[BEGIN Provided data]

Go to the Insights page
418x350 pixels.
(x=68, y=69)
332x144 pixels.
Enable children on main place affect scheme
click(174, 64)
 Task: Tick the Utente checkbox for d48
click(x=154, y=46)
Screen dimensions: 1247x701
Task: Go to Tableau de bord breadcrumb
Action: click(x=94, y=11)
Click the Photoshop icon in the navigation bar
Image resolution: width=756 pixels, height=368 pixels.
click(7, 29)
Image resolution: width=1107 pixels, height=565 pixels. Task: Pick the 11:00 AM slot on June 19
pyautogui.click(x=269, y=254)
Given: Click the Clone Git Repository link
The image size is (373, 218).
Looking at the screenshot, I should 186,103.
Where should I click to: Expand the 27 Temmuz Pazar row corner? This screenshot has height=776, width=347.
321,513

[END Provided data]

> Goal of the exercise
Print all of the entries above again, word for word and unchanged.

> Exercise response
Go to the Insights page
418x350 pixels.
(x=68, y=69)
332x144 pixels.
Enable children on main place affect scheme
click(174, 64)
 Task: Tick the Utente checkbox for d48
click(x=154, y=46)
Screen dimensions: 1247x701
Task: Go to Tableau de bord breadcrumb
Action: click(x=94, y=11)
Click the Photoshop icon in the navigation bar
Image resolution: width=756 pixels, height=368 pixels.
click(7, 29)
Image resolution: width=1107 pixels, height=565 pixels. Task: Pick the 11:00 AM slot on June 19
pyautogui.click(x=269, y=254)
Given: Click the Clone Git Repository link
The image size is (373, 218).
Looking at the screenshot, I should 186,103.
Where should I click to: Expand the 27 Temmuz Pazar row corner? This screenshot has height=776, width=347.
321,513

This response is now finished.